# Starting My Granddaughter Early



## diane0905 (Aug 20, 2010)

Since I was so late to training dogs, I‘m going to pique the interest of my grandchildren early. This is Charlotte:






They so love Logan. Both the girls (Grace, 9 and Charlotte, 7 years old) can get him to listen pretty well. Adler (5) is still a work in process.


----------



## cwag (Apr 25, 2017)

Cute. I love the way she rewards him.


----------



## diane0905 (Aug 20, 2010)

cwag said:


> Cute. I love the way she rewards him.


I told her she really needs to let him know he did a good job. She’s a sweetie.


----------



## GoldenDude (Nov 5, 2016)

diane0905 said:


> Since I was so late to training dogs, I‘m going to pique the interest of my grandchildren early. This is Charlotte:
> 
> 
> 
> ...


That’s adorable! Grandkids are the best.


----------



## JerseyChris (10 mo ago)

That is precious.. Logan is such a wonderful boy..


----------



## DblTrblGolden2 (Aug 22, 2018)

And that is why Goldens and kids are the best


----------



## chelseah (Dec 8, 2020)

How adorable!


----------



## diane0905 (Aug 20, 2010)

GoldenDude said:


> That’s adorable! Grandkids are the best.

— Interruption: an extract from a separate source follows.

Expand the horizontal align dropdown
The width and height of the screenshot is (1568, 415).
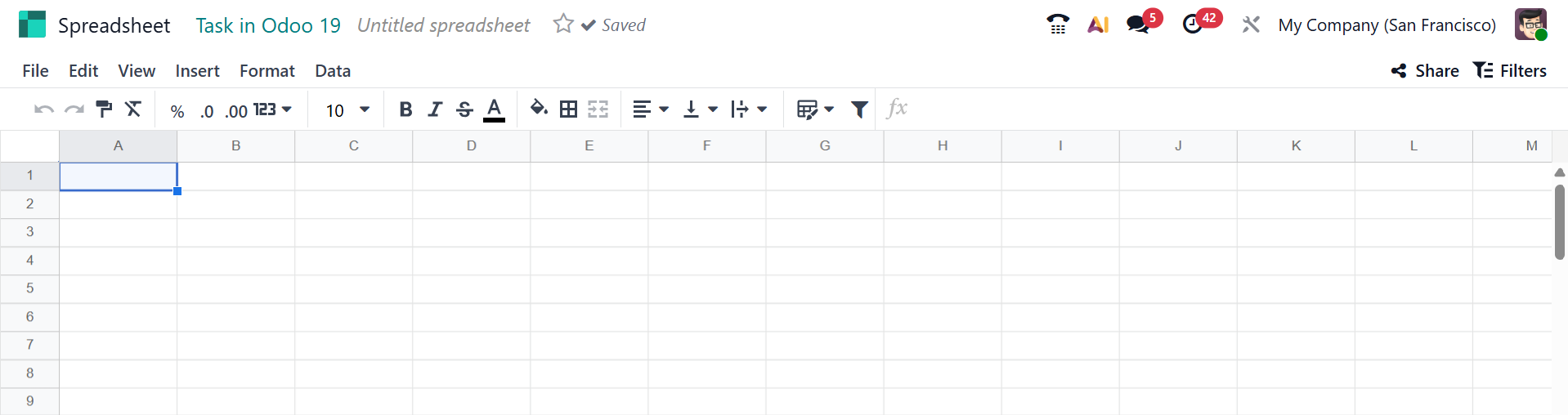pos(651,109)
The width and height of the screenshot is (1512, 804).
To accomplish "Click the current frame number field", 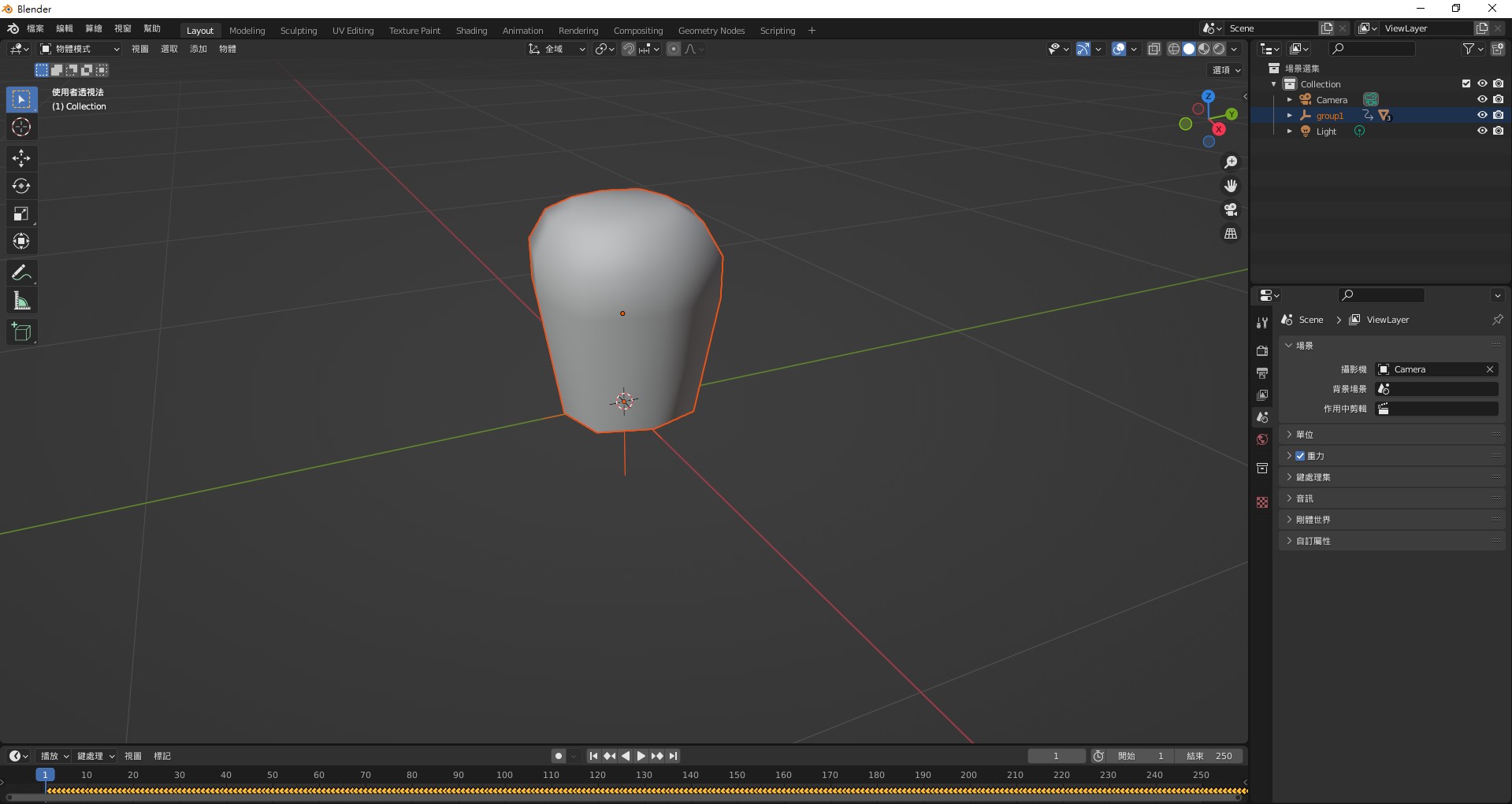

They are! I’m really enjoying them so much.


----------



## diane0905 (Aug 20, 2010)

JerseyChris said:


> That is precious.. Logan is such a wonderful boy..


He enjoys life so much!


----------



## diane0905 (Aug 20, 2010)

DblTrblGolden2 said:


> And that is why Goldens and kids are the best


He’s so good with them. Even when he was doing the over excited thing for a while, he’s always been gentle with children. They ask all the time when we are hiking if they can pet him. He loves it.


----------



## Ontariodogsitter (Feb 23, 2020)

Brilliant way to start children (grandchildren) in the dog training world.
They will absolutely treasure the memories and grandparents are earning extra points...


----------



## laurab18293 (Oct 6, 2021)

so adorable!


----------



## diane0905 (Aug 20, 2010)

Ontariodogsitter said:


> Brilliant way to start children (grandchildren) in the dog training world.
> They will absolutely treasure the memories and grandparents are earning extra points...


When they spend the night, to give my husband and myself some quiet time to watch a movie, I let them go back to our bedroom/get on our bed and watch an animated movie on my television. Logan always goes back there with them and lays on the foot of the bed. He won’t budge until they go to their own beds. I guess he feels like he’s taking care of them (or is one of them - ha!)


----------



## diane0905 (Aug 20, 2010)

laurab18293 said:


> so adorable!


Thank you!


----------